The aforementioned 75% limitation does not apply to any Asset Sale in which the cash or Cash Equivalent portion of the consideration received is equal to or greater than what the after-tax proceeds would have been had such Asset Sale complied with the 75% limitation.

      Within 365 days after we receive the Net Proceeds from an Asset Sale, we have the option to apply the Net Proceeds to:

(1)   repay any Senior Debt or Indebtedness of a Restricted Subsidiary that is not a Guarantor, and if the Indebtedness repaid is revolving credit Indebtedness, to correspondingly reduce commitments with respect to that Indebtedness;
 
(2)   acquire all or substantially all of the assets, or the Voting Stock, of any Person or any division of any Person that is engaged in any Permitted Business;
 
(3)   make capital expenditures; or
 
(4)   acquire other assets that are used or useful in a Permitted Business.

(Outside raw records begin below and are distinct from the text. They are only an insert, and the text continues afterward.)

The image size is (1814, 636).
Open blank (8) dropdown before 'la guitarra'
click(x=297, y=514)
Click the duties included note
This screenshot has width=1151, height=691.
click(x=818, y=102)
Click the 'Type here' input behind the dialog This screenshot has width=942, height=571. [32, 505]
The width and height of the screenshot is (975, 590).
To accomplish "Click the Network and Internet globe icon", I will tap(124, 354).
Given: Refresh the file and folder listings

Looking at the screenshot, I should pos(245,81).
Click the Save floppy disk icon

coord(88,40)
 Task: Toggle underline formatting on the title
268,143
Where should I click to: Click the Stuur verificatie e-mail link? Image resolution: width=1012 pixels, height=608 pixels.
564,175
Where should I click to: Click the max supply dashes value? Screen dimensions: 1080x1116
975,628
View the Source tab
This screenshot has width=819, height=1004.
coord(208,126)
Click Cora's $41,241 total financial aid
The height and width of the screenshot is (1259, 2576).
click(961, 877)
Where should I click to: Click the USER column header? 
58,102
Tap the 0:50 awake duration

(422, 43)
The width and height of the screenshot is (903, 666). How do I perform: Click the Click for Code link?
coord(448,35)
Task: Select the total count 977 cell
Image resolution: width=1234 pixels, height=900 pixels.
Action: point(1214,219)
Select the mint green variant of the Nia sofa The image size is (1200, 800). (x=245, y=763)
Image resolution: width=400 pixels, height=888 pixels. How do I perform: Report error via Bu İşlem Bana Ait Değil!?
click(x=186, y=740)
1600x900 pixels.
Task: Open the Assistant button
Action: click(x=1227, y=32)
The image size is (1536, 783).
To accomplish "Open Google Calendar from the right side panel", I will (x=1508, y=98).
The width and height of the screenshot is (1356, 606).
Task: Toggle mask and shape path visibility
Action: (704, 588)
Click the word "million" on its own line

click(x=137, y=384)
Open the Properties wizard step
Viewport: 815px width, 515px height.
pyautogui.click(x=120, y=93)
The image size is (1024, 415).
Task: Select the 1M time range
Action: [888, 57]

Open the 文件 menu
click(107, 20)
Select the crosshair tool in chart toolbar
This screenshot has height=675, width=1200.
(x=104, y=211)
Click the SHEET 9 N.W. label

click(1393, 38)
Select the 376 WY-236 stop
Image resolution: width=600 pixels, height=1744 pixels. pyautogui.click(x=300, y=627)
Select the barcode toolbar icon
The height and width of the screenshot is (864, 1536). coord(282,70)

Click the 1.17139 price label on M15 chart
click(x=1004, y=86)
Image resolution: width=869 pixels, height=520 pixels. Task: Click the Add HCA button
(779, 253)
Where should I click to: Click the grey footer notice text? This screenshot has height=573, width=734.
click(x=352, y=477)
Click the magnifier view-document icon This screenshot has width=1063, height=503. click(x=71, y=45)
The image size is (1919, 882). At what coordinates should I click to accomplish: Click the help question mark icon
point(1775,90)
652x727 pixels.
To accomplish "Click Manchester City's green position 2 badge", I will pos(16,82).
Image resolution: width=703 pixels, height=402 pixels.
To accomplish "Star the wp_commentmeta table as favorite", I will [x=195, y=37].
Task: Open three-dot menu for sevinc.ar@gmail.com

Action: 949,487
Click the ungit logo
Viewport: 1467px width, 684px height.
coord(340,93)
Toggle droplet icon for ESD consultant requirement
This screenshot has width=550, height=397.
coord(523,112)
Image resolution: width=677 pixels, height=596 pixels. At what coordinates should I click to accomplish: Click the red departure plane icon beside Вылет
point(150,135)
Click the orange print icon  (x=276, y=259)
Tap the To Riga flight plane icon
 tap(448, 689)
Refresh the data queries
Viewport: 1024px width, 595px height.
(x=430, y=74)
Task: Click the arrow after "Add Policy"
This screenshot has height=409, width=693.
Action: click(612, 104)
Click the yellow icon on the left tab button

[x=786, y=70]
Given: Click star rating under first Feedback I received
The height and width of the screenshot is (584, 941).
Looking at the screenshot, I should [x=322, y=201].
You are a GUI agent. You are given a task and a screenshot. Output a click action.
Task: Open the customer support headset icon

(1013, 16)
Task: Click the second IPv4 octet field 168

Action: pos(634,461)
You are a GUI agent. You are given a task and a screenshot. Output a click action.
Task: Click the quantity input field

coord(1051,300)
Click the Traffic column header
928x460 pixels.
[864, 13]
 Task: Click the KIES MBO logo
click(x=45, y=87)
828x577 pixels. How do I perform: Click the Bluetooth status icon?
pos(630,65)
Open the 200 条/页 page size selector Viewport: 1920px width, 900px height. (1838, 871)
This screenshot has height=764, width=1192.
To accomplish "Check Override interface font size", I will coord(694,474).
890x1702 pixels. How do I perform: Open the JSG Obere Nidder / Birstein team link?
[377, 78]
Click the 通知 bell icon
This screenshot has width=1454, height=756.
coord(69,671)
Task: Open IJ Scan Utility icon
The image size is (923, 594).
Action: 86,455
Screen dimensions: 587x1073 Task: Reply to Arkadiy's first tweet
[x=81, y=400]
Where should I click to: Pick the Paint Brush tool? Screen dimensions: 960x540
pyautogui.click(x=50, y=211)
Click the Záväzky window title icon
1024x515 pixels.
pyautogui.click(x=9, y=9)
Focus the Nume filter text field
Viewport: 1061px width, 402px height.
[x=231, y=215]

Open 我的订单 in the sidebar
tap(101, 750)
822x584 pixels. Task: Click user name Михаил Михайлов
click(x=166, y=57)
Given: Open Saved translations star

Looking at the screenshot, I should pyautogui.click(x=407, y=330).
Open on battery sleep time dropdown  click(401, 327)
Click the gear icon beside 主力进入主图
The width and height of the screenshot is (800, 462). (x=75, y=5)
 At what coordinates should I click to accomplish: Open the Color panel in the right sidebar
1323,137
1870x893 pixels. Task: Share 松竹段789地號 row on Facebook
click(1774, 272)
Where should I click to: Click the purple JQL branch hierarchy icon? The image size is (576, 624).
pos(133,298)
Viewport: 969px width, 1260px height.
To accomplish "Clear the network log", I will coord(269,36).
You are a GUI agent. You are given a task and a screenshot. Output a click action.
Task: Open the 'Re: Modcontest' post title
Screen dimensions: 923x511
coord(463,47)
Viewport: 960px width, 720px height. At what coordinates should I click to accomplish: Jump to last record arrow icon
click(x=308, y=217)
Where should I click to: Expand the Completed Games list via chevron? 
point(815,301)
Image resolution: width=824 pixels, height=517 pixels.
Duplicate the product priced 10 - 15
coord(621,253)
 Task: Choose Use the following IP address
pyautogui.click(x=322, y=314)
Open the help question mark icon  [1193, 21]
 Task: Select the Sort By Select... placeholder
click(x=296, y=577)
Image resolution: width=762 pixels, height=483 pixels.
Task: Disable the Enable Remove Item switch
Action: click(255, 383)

The requirements set forth in provisions (2) through (4) shall be deemed to be satisfied if an agreement committing to make the acquisitions or expenditures referred to therein is entered into by us or our Restricted Subsidiary within 365 days after the receipt of such Net Proceeds and such Net Proceeds are subsequently applied in accordance with such agreement.

      If we, or any Restricted Subsidiary, are only entitled to a pro rata share of any Asset Sale, then we, or the selling Restricted Subsidiary, need only apply such party’s pro rata share of the sale proceeds. Pending the final application of the Net Proceeds of any sale, we, and the Restricted Subsidiaries, may use the funds in any manner not prohibited by the indenture, including the temporary reduction of revolving credit borrowings.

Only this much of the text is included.